=== EXERCISE BRIEF ===
Please write out every row below again in full, with each coordinate shifted by -61. Leave the pictures out of your reply.

**** DATA LISTING ****

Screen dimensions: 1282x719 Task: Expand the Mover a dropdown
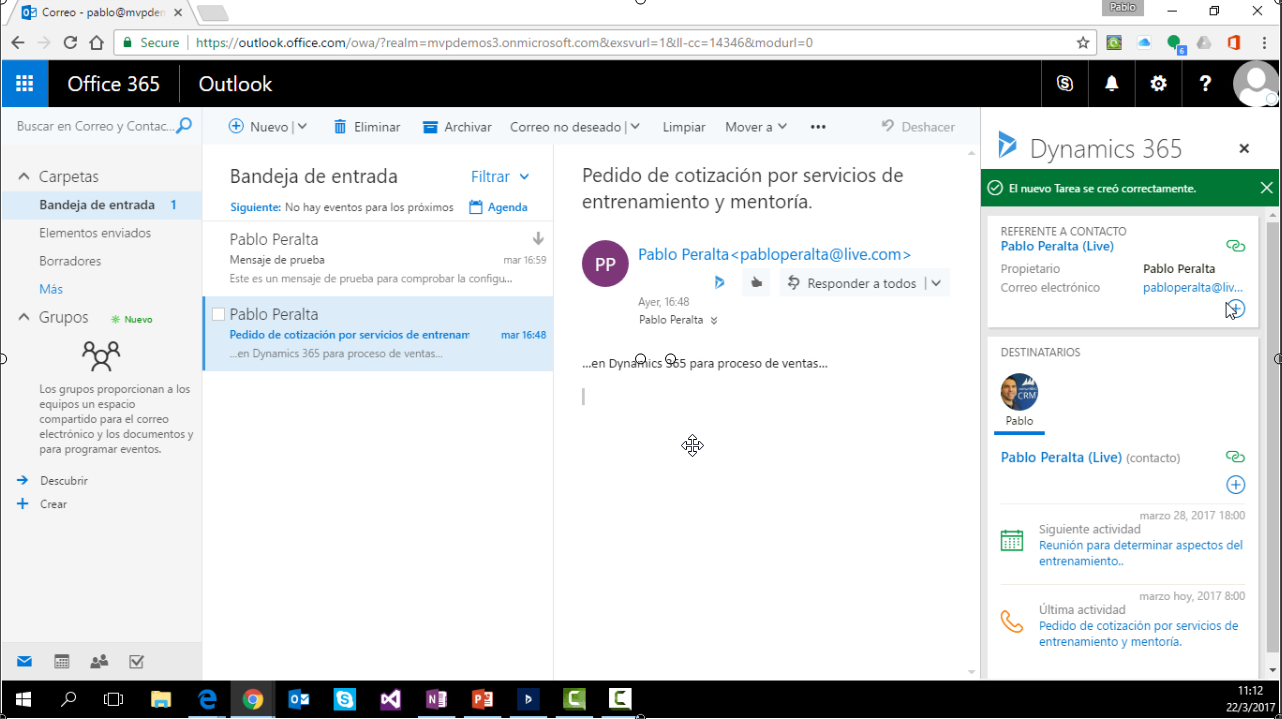point(756,127)
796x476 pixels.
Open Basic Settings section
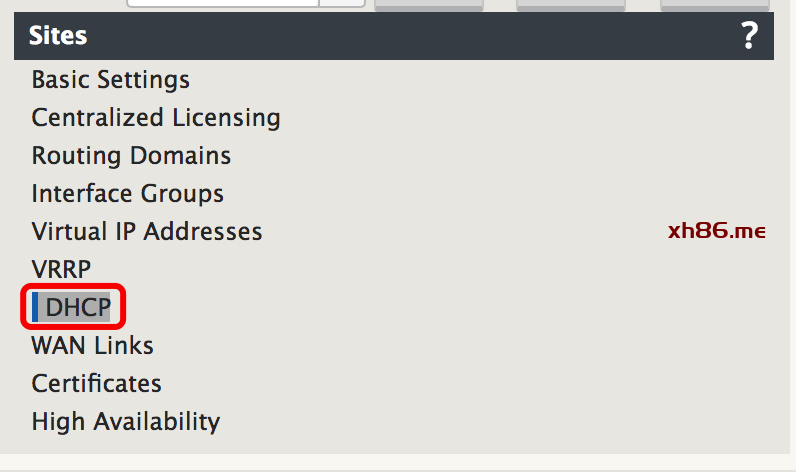tap(111, 80)
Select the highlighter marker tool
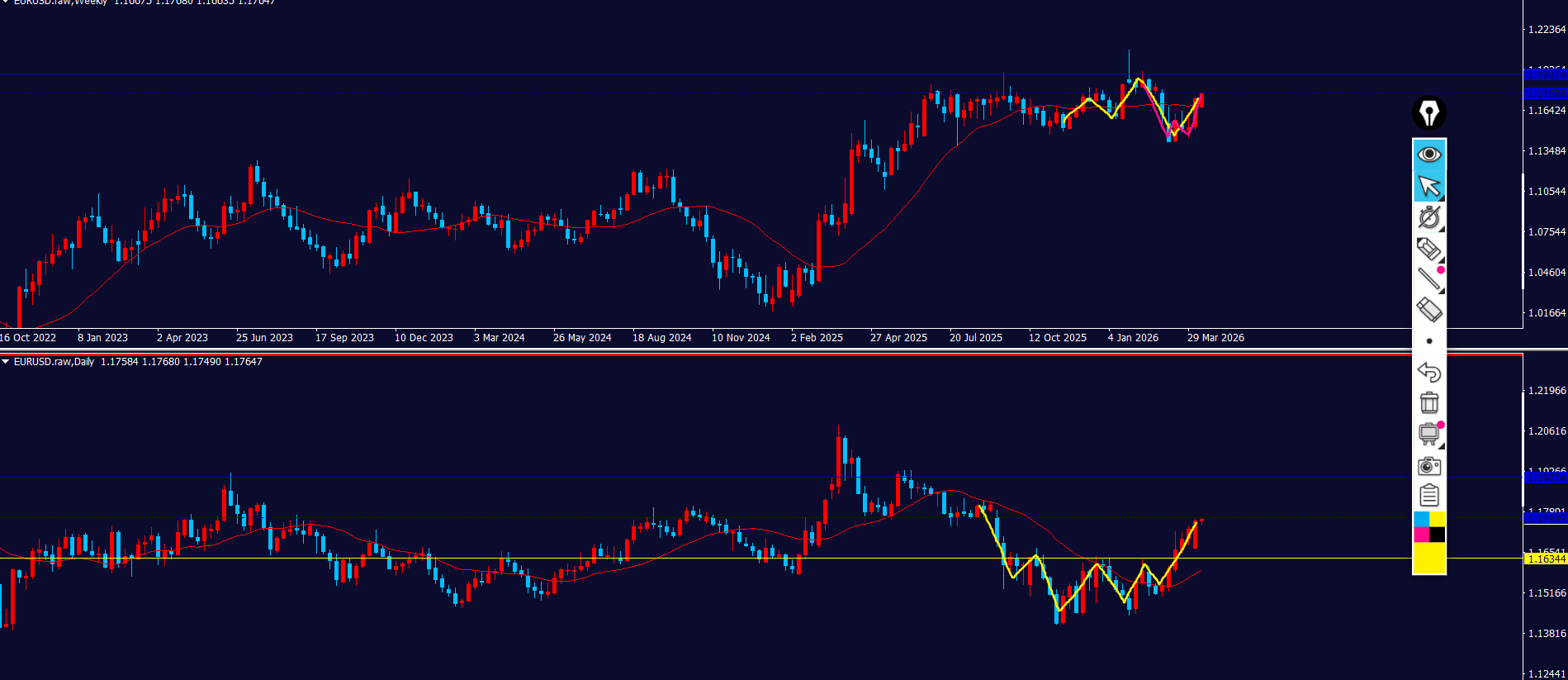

****

=== OUTPUT ===
Screen dimensions: 1282x719 Task: Expand the Mover a dropdown
point(695,66)
796x476 pixels.
Open Basic Settings section
tap(50, 19)
Select the highlighter marker tool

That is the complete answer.